L
Lisa_N
Guest
Look I do not doubt that the insurgency will go on. That does not mean defeat was snatched from the jaws of victory. There are many countries that have been established long before Iraq that have active insurgencies that surface from time to time. Good grief even in America we’ll have a neo-Nazi group come out from under their rocks and cause problems. This is what happens when you have some angry people with nothing to lose. They are all over the world, not just in Iraq.I’d like to offer another thought about this. It seems to me that the attack on Abu Ghraib was a victory for the insurgency, no matter how many insurgents were killed.
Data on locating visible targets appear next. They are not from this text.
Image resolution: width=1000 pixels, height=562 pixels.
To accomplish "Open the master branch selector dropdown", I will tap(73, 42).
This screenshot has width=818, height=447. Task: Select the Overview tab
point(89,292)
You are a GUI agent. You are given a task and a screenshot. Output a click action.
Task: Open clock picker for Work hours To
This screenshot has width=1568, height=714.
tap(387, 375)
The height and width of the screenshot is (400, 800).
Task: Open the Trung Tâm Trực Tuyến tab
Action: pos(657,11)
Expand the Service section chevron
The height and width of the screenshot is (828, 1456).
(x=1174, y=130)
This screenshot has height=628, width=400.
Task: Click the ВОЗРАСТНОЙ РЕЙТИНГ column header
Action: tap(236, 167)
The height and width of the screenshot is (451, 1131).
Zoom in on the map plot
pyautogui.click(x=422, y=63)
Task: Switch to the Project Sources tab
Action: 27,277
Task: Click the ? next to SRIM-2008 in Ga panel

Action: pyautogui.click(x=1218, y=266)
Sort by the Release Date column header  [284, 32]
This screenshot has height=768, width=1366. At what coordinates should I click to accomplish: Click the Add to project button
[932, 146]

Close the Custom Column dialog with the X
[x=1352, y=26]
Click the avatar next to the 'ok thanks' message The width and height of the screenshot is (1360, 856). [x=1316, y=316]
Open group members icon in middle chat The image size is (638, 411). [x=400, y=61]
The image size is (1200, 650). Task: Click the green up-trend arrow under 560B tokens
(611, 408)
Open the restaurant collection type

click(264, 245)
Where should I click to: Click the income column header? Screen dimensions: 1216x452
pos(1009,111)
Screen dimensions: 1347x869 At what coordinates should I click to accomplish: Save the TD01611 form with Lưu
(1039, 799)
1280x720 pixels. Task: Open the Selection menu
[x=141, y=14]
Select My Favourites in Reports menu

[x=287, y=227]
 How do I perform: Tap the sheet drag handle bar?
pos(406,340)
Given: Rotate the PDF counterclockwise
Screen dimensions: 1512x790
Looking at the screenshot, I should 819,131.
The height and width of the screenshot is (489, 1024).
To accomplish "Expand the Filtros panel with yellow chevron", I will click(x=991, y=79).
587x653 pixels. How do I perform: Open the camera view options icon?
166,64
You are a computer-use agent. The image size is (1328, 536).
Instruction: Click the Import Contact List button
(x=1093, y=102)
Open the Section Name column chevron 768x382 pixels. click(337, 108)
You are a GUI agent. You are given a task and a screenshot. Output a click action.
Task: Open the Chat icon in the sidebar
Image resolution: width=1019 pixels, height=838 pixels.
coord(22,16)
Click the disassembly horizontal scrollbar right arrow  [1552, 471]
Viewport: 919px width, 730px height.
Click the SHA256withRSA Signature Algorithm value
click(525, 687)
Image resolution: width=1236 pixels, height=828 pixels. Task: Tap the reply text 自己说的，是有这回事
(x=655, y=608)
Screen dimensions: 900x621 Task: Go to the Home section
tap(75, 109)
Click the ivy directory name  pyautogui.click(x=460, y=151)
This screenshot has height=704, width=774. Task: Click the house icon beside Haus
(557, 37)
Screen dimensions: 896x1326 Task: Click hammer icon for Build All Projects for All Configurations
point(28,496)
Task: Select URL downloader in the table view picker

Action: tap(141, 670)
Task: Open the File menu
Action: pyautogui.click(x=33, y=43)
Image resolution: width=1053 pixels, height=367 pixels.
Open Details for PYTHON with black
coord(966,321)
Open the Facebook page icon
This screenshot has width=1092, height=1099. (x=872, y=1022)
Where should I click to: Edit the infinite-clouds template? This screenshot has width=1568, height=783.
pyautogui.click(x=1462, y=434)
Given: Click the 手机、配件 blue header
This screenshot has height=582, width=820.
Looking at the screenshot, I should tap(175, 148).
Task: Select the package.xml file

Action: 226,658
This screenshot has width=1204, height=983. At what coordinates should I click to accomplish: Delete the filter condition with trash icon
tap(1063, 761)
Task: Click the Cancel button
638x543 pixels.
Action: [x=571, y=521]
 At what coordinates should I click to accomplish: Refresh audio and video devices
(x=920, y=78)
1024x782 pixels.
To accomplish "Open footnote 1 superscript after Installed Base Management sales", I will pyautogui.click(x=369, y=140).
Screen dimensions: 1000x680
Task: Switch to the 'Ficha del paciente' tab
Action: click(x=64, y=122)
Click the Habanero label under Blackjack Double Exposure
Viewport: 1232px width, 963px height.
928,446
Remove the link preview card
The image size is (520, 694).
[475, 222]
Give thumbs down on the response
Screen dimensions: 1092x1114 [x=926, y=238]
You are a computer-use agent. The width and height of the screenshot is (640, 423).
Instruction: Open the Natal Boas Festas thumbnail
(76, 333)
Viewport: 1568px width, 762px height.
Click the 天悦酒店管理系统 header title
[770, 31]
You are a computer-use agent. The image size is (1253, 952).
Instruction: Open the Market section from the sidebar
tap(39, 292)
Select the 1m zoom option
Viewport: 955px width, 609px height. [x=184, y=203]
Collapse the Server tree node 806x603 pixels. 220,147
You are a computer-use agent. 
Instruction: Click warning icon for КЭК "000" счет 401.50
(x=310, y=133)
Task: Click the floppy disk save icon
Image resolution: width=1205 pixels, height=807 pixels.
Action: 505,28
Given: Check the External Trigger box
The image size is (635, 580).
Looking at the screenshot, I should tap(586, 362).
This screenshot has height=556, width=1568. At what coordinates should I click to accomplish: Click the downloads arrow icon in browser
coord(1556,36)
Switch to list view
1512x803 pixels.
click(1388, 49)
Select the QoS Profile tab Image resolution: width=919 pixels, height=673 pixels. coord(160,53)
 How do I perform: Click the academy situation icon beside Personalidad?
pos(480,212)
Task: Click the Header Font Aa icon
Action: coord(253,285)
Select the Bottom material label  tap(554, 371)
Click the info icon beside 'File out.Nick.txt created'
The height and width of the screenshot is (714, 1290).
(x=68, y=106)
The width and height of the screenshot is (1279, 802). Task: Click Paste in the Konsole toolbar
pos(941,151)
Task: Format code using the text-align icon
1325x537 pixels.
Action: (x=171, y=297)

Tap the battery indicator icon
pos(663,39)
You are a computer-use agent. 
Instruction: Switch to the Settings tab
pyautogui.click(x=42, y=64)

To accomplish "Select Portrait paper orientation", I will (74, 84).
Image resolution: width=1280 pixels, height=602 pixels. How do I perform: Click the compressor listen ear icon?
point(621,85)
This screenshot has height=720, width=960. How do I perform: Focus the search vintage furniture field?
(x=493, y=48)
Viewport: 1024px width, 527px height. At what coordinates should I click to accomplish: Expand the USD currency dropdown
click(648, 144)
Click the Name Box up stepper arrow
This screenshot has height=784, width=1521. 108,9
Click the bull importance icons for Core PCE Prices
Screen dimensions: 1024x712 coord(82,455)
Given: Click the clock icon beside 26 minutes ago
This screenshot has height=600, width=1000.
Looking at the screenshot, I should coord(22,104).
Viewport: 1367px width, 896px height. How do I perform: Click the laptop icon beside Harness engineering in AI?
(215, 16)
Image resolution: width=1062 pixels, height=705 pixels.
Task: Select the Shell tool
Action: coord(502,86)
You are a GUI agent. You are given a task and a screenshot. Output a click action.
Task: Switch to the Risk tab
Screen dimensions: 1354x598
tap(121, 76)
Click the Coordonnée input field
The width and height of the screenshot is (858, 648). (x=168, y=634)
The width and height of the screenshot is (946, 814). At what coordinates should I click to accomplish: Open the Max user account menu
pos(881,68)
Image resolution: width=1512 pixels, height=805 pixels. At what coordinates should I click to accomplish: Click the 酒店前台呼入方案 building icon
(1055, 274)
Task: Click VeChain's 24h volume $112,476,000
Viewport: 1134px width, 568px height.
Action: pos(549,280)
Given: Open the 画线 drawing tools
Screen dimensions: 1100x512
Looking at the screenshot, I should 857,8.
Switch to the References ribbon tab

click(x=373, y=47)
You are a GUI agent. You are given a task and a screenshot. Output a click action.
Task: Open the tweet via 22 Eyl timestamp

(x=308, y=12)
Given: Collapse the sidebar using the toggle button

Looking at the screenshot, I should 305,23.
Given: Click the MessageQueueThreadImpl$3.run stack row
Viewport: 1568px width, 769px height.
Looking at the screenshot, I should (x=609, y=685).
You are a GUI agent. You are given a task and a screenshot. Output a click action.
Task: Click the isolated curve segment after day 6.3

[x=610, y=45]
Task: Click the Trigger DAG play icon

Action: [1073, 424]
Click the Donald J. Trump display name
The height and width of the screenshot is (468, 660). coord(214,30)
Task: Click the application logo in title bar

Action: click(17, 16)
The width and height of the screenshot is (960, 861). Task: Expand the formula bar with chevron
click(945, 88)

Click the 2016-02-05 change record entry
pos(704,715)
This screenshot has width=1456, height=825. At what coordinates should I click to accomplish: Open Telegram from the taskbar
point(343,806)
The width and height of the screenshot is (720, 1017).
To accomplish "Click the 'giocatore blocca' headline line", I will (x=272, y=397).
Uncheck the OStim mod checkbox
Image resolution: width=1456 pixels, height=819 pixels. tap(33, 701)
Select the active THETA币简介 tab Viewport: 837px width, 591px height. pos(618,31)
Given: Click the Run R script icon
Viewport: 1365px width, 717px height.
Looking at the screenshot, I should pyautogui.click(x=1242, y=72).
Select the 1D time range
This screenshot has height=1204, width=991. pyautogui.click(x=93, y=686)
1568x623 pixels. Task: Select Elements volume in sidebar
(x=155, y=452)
Their victory lay in the fact that Abu Ghraib, as a hated symbol of the American occupation and a potent source of anti-American fervor in the Muslim world, was attacked at all. It wouldn’t matter if 8 or 80 or 800 insurgents were killed. The attack insures that the insurgency is alive and well and will go on. That’s the paradoxical nature of insurgencies like this; seeming ‘defeats’ get transformed into victories because the fact of the occupation gets reinforced in the Muslim public sphere.
I don’t think the insurgency is ‘well’ however. Once they started killing Iraqis, they lost a lot of traction. I think they will become increasingly marginalized and while probably no more easily eradicated than cockroaches, will be less of an issue as time goes on.